- **Problem**: Extract, exactly and without pictures, every line from the one that includes "You are a GUI" through the final line of the material below.

------ Extracted material

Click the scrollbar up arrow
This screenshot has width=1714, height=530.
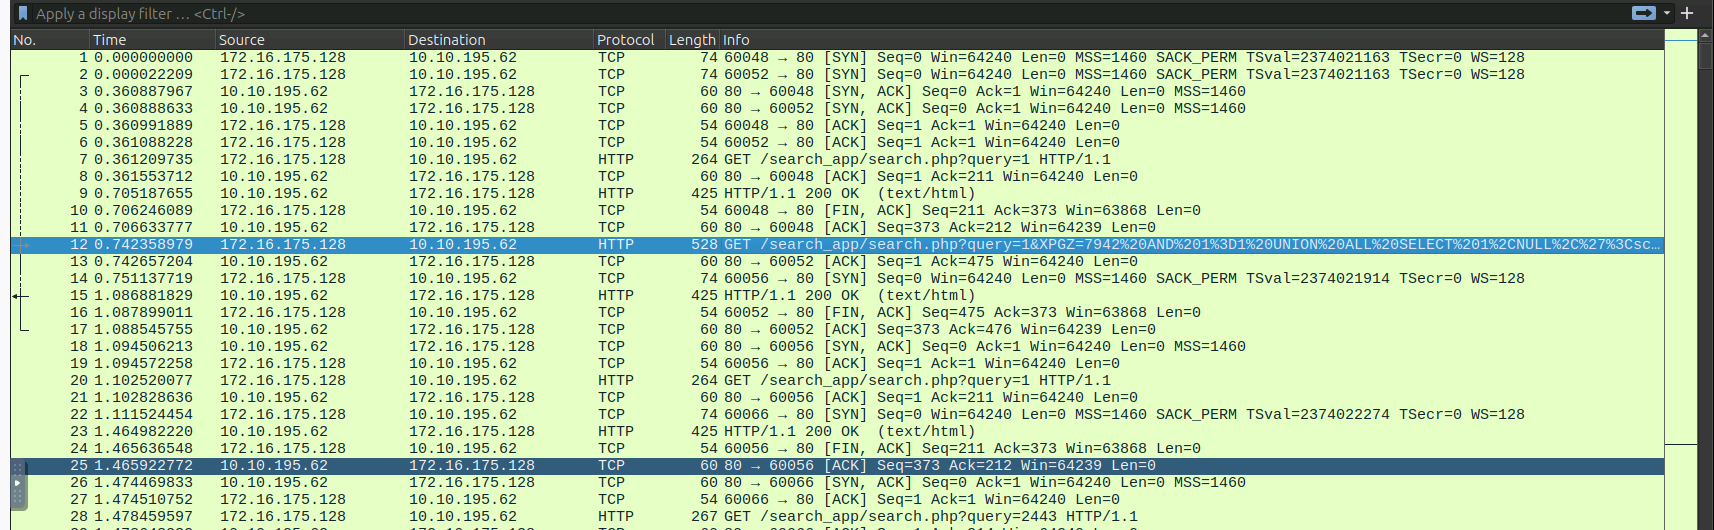click(1706, 35)
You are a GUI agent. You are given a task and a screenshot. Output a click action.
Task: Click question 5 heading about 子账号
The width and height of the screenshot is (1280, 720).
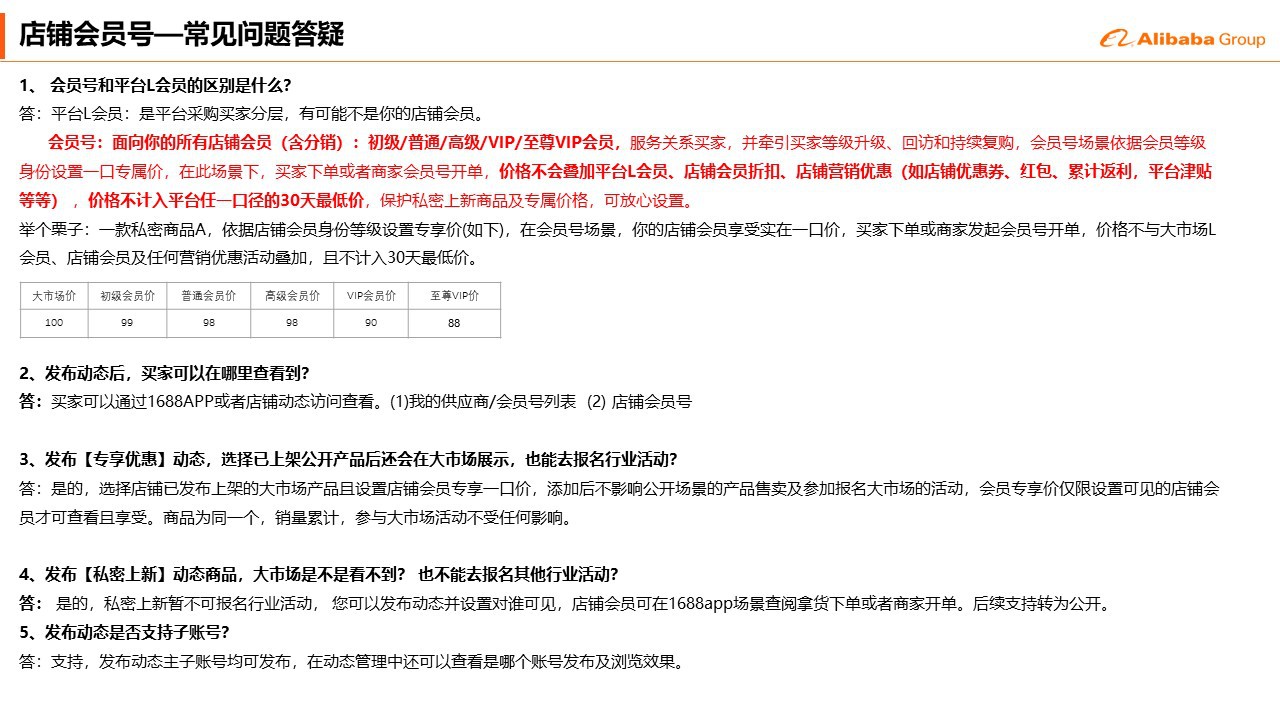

------------

- **Exercise output**:
You are a GUI agent. You are given a task and a screenshot. Output a click action.
Task: Click question 5 heading about 子账号
The width and height of the screenshot is (1280, 720).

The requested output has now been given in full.